È morto Enzo Bearzot. Il mitico commissario tecnico campione del mondo in Spagna nel 1982. Aveva 83 anni. Friulano d’origine, era nato ad Aiello del Friuli il 27 settembre 1927, giocò da mediano anche nell’Inter, prima di allenare con Rocco, Fabbri e Bernardini. Alla guida della Nazionale dal 1975, conquistò il quarto posto ad Argentina ’78 e vinse il Mondiale quattro anni dopo. Prima di diventare allenatore della Nazionale è stato anche giocatore vestendo le maglie di Pro Gorizia, Inter, Catania e Torino.

LA CARRIERA – Bearzot ha collezionato anche una presenza in Nazionale da giocatore e in totale ha disputato 251 partite nella massima serie.
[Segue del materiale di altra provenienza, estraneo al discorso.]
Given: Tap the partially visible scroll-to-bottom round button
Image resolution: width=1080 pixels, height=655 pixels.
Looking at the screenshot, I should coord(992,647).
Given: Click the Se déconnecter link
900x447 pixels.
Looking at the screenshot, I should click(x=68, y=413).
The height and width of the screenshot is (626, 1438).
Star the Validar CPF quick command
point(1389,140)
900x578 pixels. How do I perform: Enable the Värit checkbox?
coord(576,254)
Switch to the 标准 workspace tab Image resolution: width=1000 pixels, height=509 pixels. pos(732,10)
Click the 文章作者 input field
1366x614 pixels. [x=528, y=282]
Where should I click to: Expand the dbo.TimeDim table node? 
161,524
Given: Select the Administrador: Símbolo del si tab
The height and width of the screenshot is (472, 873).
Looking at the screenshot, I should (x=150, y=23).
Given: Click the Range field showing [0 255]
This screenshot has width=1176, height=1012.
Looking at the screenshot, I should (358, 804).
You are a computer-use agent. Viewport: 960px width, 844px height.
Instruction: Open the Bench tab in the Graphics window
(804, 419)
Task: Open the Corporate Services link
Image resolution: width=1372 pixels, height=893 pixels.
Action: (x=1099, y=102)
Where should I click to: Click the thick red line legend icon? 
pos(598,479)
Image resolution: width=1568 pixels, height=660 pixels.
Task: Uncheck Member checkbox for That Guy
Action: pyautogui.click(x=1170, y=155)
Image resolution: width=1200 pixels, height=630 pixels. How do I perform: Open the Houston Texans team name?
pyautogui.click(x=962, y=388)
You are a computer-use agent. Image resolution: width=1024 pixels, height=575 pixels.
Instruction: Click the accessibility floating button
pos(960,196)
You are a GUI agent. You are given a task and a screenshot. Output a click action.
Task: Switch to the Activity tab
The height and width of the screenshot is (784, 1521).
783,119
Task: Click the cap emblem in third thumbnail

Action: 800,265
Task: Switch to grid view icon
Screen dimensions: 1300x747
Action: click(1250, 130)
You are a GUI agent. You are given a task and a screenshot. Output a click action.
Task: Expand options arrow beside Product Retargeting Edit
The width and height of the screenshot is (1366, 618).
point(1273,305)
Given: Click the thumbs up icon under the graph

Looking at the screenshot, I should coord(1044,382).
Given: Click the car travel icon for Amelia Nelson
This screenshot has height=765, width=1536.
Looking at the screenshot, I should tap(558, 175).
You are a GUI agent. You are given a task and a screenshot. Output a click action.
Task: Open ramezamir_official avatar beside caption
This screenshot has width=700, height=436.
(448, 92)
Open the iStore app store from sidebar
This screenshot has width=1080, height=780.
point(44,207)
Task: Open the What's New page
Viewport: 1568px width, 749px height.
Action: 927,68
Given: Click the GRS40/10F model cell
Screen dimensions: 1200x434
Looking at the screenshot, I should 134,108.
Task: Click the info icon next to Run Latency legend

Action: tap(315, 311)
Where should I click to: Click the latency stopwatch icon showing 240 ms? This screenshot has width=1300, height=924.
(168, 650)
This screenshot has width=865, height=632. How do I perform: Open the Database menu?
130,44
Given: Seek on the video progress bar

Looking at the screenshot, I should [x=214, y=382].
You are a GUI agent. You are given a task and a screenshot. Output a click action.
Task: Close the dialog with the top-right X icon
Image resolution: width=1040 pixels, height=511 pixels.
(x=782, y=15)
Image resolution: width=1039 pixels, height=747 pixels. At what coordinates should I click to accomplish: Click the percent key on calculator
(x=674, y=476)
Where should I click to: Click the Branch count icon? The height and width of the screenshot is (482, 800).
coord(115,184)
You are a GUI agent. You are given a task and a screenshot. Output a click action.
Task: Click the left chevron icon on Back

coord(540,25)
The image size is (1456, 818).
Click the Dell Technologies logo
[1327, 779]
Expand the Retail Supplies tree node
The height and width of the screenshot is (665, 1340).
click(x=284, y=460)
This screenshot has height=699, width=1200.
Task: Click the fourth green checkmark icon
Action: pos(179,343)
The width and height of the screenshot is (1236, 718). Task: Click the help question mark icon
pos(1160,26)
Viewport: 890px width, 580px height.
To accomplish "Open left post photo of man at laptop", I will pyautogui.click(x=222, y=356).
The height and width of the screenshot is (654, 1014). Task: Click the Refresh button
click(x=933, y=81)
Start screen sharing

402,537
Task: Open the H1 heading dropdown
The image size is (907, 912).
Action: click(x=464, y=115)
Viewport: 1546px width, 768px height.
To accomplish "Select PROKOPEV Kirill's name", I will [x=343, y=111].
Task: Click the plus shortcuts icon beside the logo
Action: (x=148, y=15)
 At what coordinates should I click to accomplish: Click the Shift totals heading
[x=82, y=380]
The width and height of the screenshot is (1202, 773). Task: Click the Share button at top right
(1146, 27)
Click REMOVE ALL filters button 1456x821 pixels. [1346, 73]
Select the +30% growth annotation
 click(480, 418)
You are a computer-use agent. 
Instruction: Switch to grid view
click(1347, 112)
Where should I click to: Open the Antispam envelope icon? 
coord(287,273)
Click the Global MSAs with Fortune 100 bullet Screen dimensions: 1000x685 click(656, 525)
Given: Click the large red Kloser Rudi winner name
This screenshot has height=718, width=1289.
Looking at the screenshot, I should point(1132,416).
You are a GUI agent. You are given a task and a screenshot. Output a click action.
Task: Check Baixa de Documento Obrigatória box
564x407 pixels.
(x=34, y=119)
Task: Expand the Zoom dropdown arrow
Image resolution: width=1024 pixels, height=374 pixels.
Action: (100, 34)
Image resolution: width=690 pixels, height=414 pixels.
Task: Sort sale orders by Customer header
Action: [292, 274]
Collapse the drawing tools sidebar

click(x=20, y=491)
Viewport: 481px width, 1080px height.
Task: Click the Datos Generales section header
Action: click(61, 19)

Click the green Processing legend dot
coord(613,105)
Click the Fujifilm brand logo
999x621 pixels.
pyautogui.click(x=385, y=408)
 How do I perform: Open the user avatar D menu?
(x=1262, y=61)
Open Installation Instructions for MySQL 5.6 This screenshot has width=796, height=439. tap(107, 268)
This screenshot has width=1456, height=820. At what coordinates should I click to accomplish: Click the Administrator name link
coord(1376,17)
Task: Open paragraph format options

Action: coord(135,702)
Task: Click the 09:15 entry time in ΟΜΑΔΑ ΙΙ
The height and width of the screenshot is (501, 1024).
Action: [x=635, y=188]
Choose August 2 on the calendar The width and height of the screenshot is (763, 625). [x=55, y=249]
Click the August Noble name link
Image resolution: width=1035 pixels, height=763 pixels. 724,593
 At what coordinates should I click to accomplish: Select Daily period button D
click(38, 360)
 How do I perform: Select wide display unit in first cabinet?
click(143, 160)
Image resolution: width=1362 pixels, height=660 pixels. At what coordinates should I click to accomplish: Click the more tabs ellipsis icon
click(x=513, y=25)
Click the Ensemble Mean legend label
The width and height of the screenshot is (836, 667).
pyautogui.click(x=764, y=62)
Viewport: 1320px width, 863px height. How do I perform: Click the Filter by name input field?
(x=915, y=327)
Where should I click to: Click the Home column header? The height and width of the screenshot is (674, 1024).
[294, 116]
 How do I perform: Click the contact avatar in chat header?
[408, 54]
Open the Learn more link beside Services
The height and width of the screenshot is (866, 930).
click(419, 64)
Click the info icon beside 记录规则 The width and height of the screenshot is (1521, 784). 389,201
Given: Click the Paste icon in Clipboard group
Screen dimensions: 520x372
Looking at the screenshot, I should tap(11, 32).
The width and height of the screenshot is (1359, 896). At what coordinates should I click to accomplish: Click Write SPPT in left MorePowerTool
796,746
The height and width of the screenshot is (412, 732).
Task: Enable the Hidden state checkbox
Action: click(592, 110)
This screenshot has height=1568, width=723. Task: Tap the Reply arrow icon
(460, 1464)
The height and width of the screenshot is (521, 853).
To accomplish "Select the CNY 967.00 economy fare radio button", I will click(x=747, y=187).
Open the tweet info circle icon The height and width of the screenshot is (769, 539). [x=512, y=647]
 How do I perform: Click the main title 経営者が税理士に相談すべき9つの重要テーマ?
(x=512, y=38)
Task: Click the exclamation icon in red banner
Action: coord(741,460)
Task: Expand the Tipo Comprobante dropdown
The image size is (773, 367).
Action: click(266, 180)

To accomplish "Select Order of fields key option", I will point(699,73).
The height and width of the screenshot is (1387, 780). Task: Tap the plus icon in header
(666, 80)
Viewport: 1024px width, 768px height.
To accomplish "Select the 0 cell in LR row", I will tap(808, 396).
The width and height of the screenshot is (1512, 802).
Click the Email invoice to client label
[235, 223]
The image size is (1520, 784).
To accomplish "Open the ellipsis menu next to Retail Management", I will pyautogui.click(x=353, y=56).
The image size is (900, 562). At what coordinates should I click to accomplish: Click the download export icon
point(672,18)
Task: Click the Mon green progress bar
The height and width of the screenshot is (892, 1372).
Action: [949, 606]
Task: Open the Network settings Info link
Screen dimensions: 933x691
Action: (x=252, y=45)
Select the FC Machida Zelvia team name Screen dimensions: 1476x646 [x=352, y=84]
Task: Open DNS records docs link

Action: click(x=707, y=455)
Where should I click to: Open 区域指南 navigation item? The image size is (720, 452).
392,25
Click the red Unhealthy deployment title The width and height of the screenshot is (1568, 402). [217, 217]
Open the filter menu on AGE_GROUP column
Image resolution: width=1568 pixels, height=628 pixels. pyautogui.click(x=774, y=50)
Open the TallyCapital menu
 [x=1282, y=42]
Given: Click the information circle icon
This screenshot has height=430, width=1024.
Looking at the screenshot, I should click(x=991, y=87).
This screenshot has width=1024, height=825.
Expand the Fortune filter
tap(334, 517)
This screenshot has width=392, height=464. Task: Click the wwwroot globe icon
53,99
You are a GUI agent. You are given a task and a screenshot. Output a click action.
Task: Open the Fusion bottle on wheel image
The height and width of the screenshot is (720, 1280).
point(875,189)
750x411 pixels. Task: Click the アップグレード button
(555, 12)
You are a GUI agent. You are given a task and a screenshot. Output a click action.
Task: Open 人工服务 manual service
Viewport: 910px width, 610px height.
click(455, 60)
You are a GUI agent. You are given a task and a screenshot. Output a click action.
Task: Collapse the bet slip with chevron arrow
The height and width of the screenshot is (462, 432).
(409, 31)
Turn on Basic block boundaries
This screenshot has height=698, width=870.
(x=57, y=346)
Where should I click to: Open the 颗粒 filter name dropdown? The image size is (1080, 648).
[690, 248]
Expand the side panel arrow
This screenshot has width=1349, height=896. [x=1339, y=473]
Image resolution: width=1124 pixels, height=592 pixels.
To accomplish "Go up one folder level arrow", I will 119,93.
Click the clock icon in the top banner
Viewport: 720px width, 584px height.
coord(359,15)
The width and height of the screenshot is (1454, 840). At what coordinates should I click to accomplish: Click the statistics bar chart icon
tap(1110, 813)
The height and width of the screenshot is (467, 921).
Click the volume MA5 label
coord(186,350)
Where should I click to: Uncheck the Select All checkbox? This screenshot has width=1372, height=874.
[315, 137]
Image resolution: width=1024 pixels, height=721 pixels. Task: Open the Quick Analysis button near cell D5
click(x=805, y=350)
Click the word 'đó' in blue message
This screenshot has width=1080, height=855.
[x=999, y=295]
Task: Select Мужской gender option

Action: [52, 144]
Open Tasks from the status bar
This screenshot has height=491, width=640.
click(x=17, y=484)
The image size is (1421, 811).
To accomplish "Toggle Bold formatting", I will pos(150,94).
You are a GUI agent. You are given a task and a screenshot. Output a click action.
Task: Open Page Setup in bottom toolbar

Al termine della sua carriera da giocatore, nel 1964, iniziò l’apprendistato tecnico sulla panchina del Torino prima come preparatore dei portieri e poi da assistente di Nereo Rocco, poi di Fabbri e, successivamente, nella stagione 1968-1969, divenne allenatore del Prato (in serie C). Entrò ben presto nei quadri federali, inizialmente come allenatore delle giovanili (under 23 all’epoca) ma ben presto venne promosso ad assistente di Valcareggi nella Nazionale maggiore e quindi a vice del suo successore, Fulvio Bernardini. Nel 1975 è stato nominato commissario tecnico (condivise la panchina con Fulvio Bernardini fino al 1977). I primi importanti frutti del suo lavoro iniziarono a vedersi ai mondiali del 1978, terminato al quarto come l’Europeo casalingo del 1980.

Il miracolo avviene in Spagna nel 1982: nonostante una critica feroce da parte dei giornalisti (che lo portò a introdurre la novità del silenzio stampa), riuscì a portare la Nazionale sul tetto del mondo, grazie anche a una preparazione morale, basata sulla forza del gruppo, oltre che tecnica e grazie a giocatori come Cabrini, Zoff, Conti, Collovati, Scirea, Gentile, Bergomi, Oriali, Tardelli, Graziani, Rossi, Altobelli, Antognoni. Dopo il Mondiale vinto, non riuscì a qualificarsi all’Europeo successivo, dimettendosi dopo il deludente Mondiale 1986. Il «Vecio», soprannome con il quale era ormai famoso, non si riconosceva più in quel calcio in cui il denaro stava diventando l’elemento più importante. Detiene il record di panchine azzurre: 104, davanti alle 97 di Vittorio Pozzo.